Beer Marketer's Insights
San Diego entrepreneur Jeff Church has quietly departed Suja Juice, the bevco he cofounded 8 years ago, and turned his attention to running Rowdy Energy, the "smarter energy drink" he cofounded with NASCAR icon Kyle Busch that launched a few weeks ago. To manage buildout of brand into multiple channels, Rowdy also has recruited pair of refugees from now-discontinued Outlaw Energy: its former vp sales Dave Martin, a Fuze and Voss Water vet who's picking up similar role at Rowdy, as we recently reported (BBI, Feb 24), and Outlaw cmo Ernie Manansala, who's consulting on marketing side. Rowdy employs green tea caffeine, electrolytes and L-theanine to offer both instant energy surge and slow release. Its Cherry Limeade and Orange Citrus flavors use sweetening blend of sugar, erythritol, monk fruit and stevia to come in below 100 calories per 18-oz can - 60% less than comparable entries, as can graphics proclaim - while Sour Green Apple and Strawberry Lemonade offer zero-sugar options.

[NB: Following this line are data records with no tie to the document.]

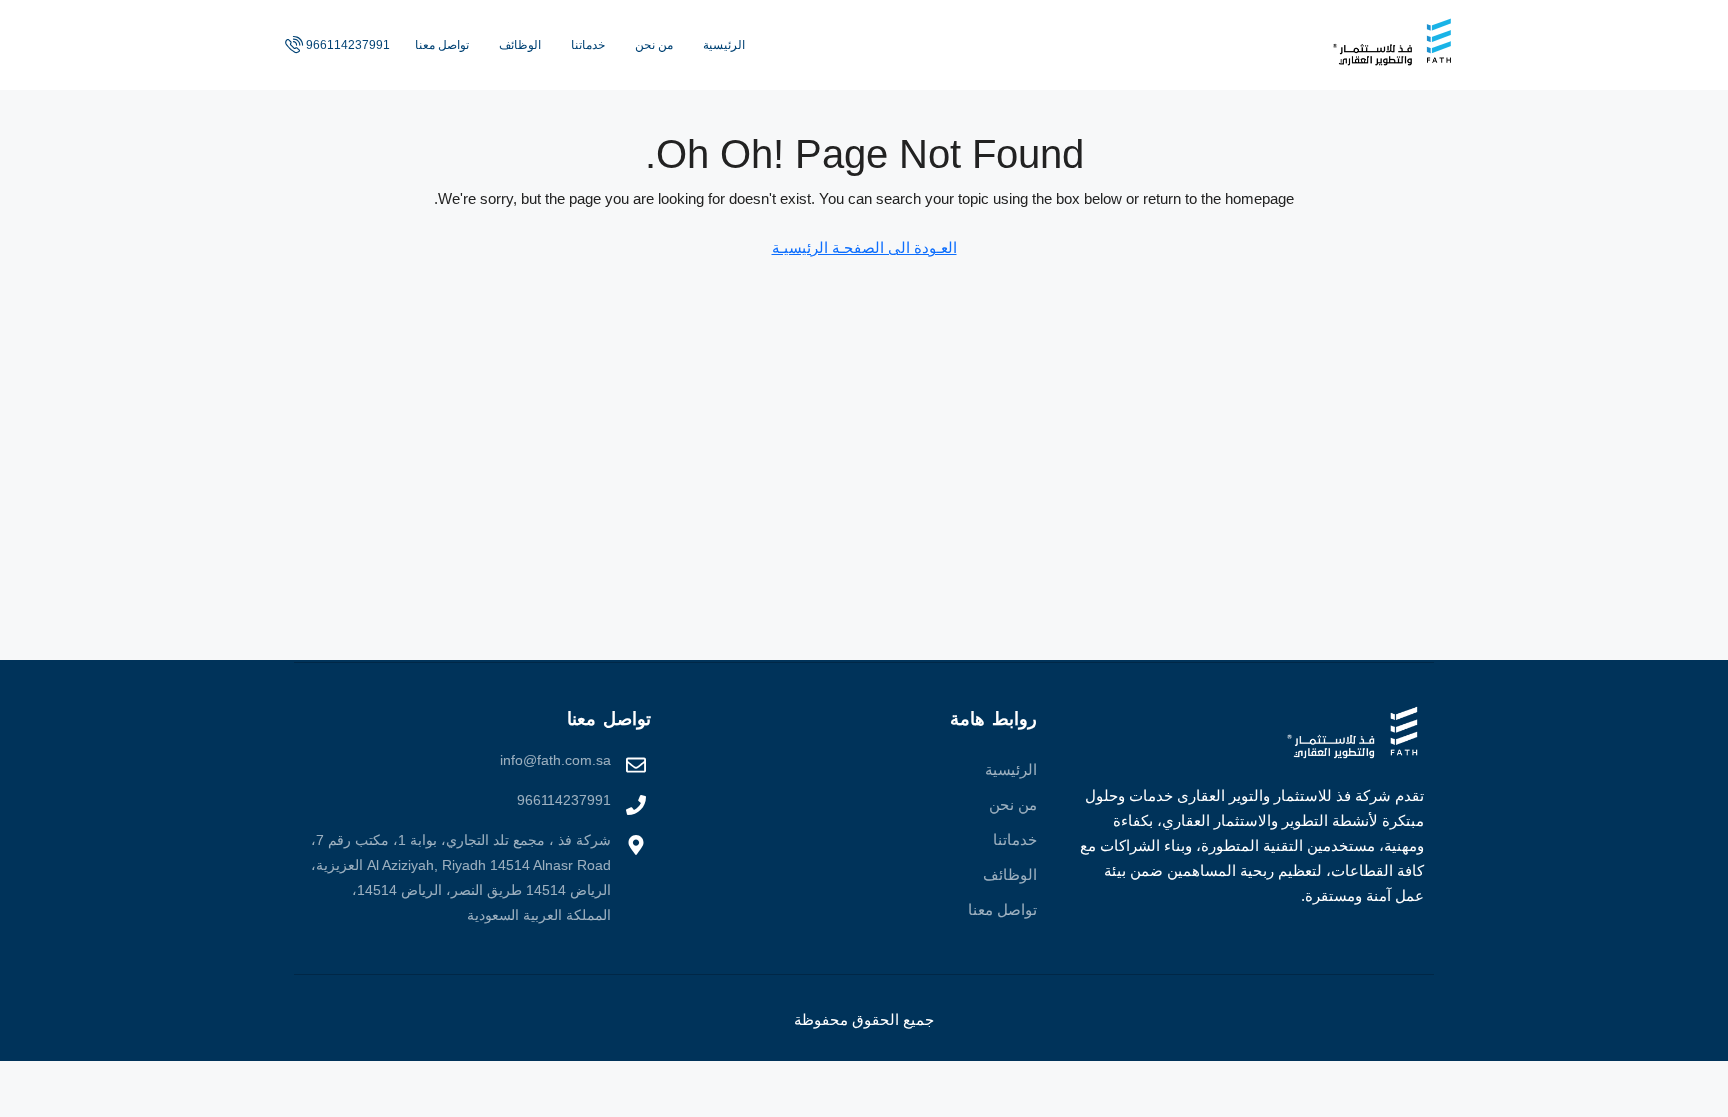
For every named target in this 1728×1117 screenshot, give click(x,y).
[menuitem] (335, 45)
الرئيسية (724, 45)
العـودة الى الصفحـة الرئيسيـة (864, 247)
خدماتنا (588, 45)
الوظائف (520, 45)
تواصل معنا (442, 45)
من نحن (654, 45)
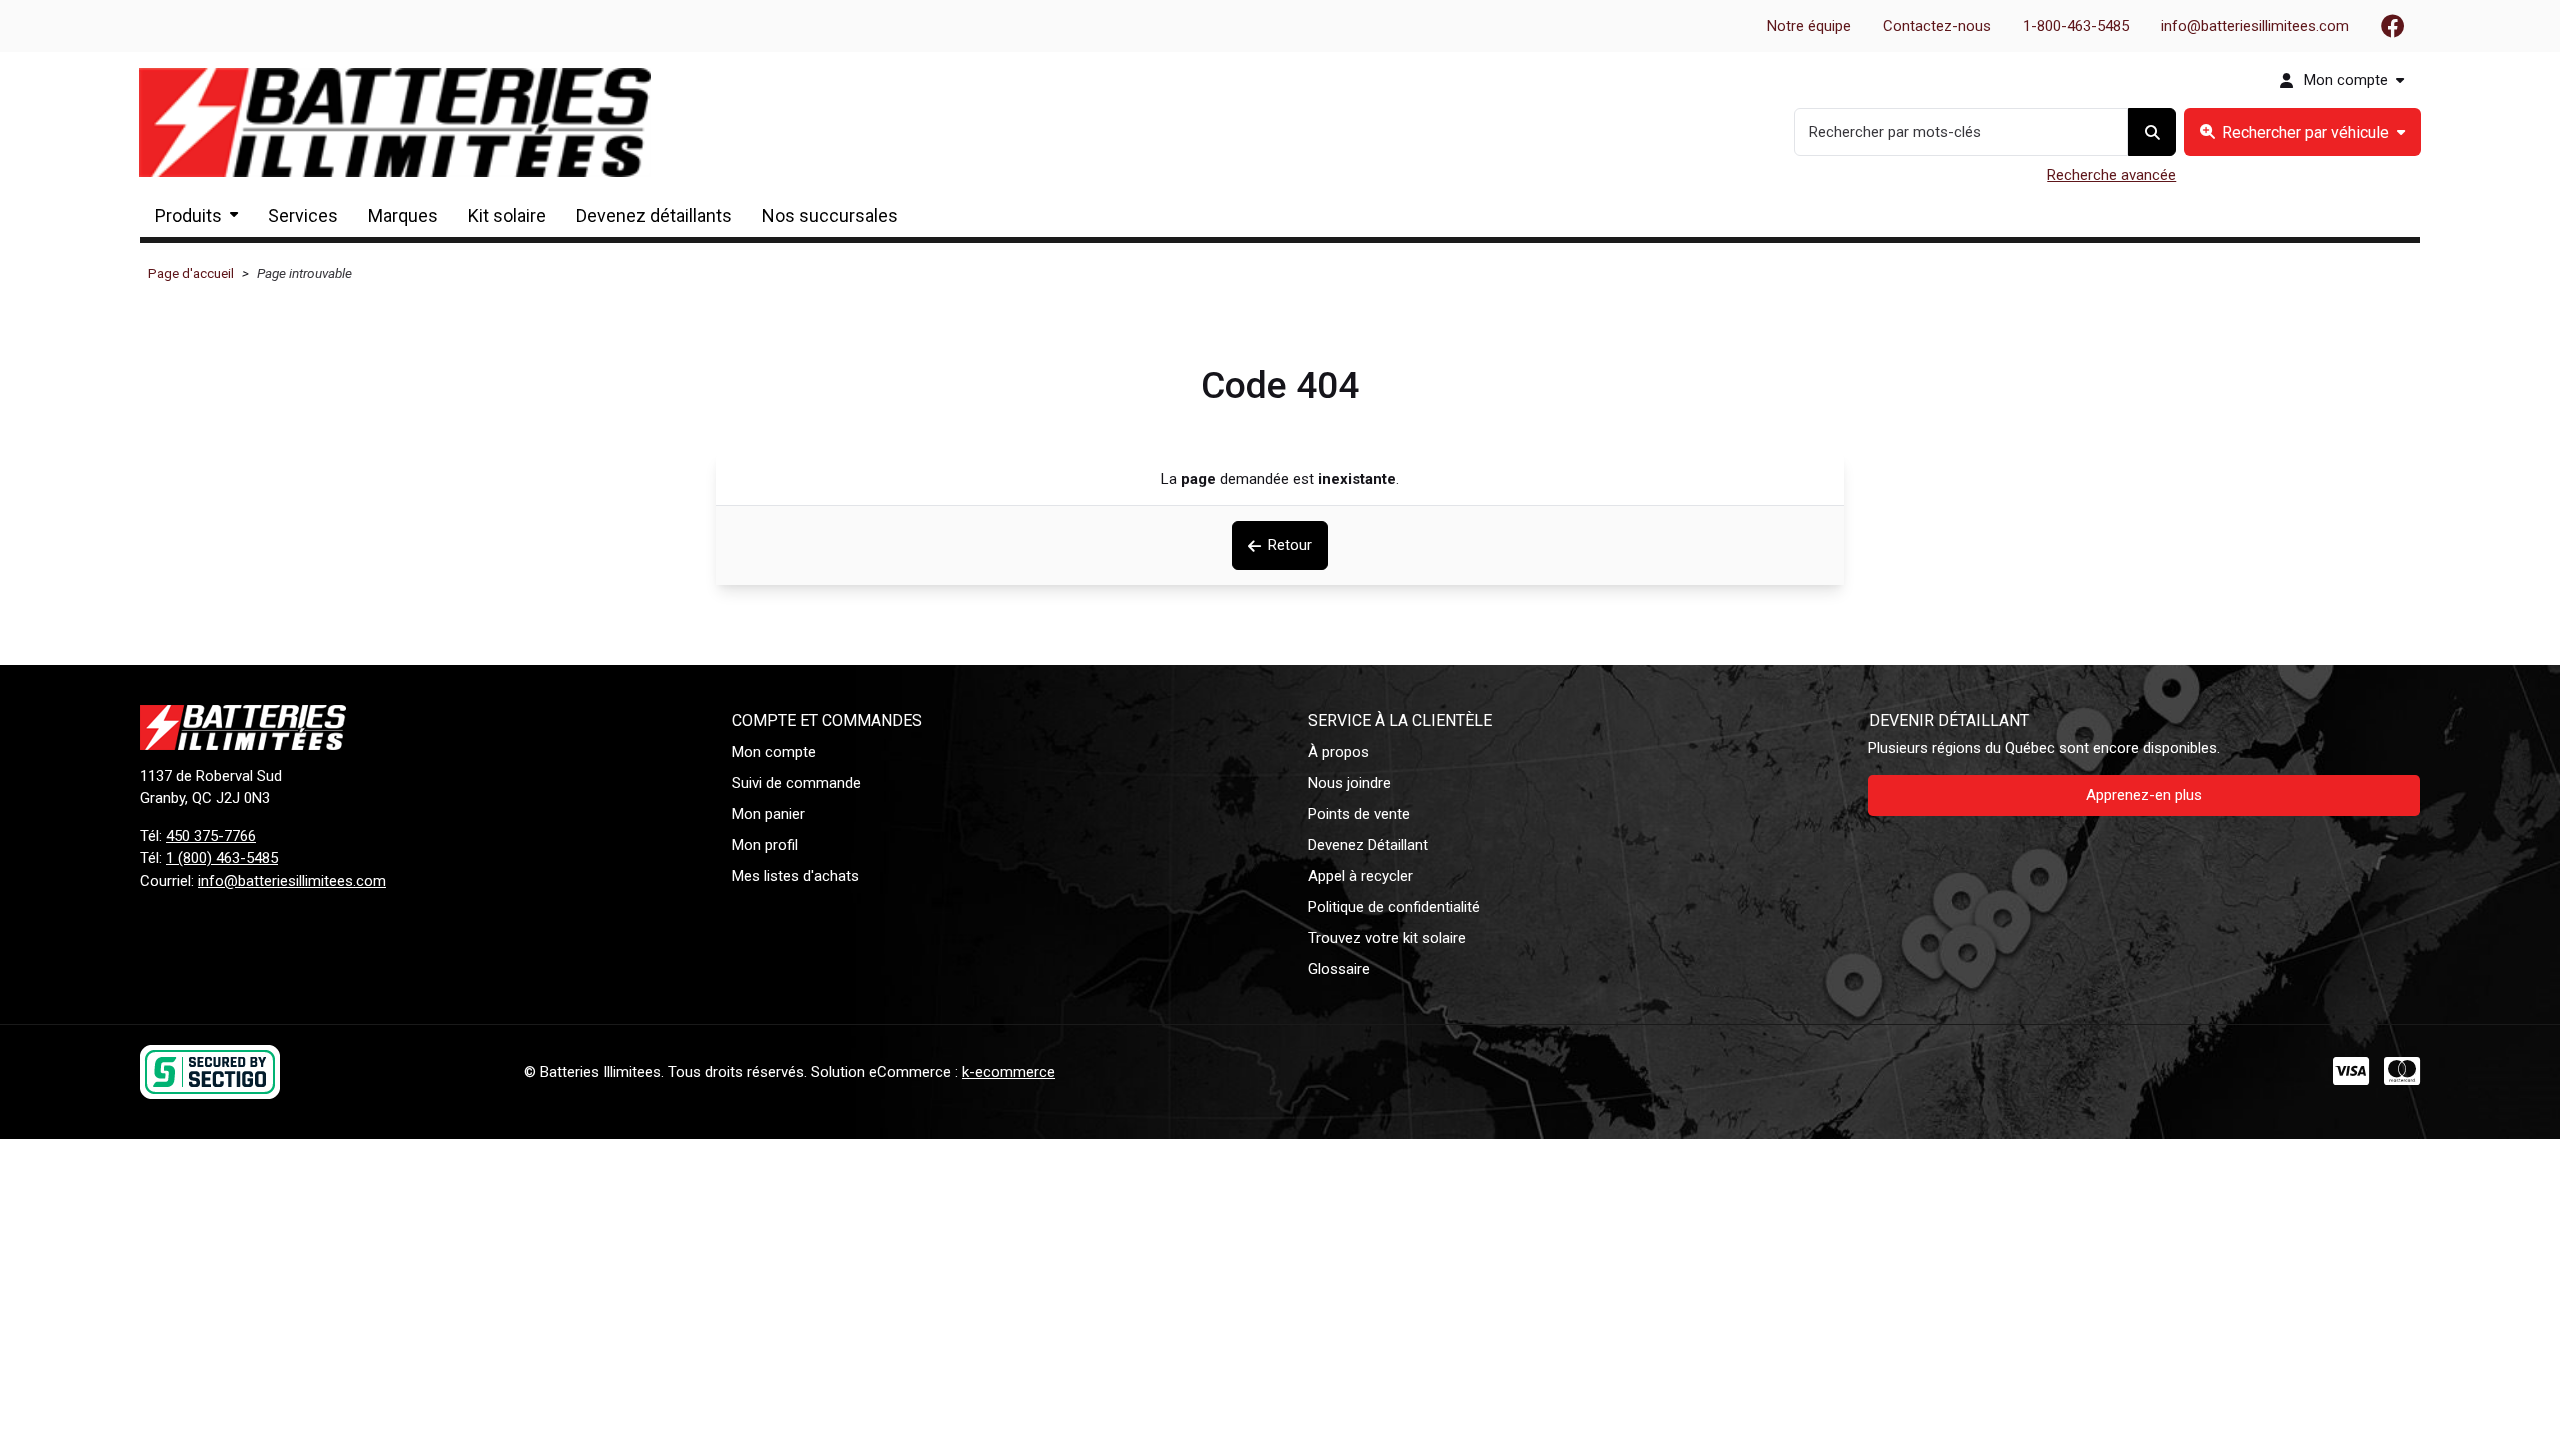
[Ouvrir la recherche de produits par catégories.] (2302, 132)
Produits (188, 215)
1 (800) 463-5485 (222, 858)
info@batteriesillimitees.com (2255, 26)
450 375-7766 (211, 836)
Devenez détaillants (654, 215)
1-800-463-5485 (2076, 26)
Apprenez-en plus (2144, 795)
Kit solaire (507, 215)
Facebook (2393, 26)
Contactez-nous (1937, 26)
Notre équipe (1809, 26)
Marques (403, 215)
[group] (2302, 132)
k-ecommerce (1008, 1072)
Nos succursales (830, 215)
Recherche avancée (2111, 175)
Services (303, 215)
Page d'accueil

Your Super, plant-based powder purveyor launched by youthful cancer-surviving athlete and his partner, has pulled in $10 mil Series B round led by PowerPlant Ventures. Other investors, per Forbes story, are Clif White Road, investment vehicle for Clif Bar owners Gary Erickson and Kit Crawford, and Marstar Investments. Co was founded by young tennis player named Michael Kuech who 5 years ago was diagnosed with cancer at age 24, affliction that prompted his partner Kristel de Groot to start raiding stores for maca, wheatgrass, lemongrass and other nutritious plants, advised by her orthonutritionist aunt. Eventually she arrived at 7 plant-based mixes that were organic, contain no more than 6 ingredients and eschew stevia and fillers. Tho co started in Germany, it relocated to Venice, Calif, to be closer to hot pocket of DTC demand. By now it claims to have shipped over 1 mil items and has trickled out to retailers like Erewhon around LA and Gourmet Garage in NY. Its lineup, expanded to 9 mixes now, includes Super Green Mix, Forever Beautiful, Magic Mushroom and Power Matcha, with "plant-based protein mix made with brain health-boosting superfoods" due Mar 24, as Kristel told Forbes.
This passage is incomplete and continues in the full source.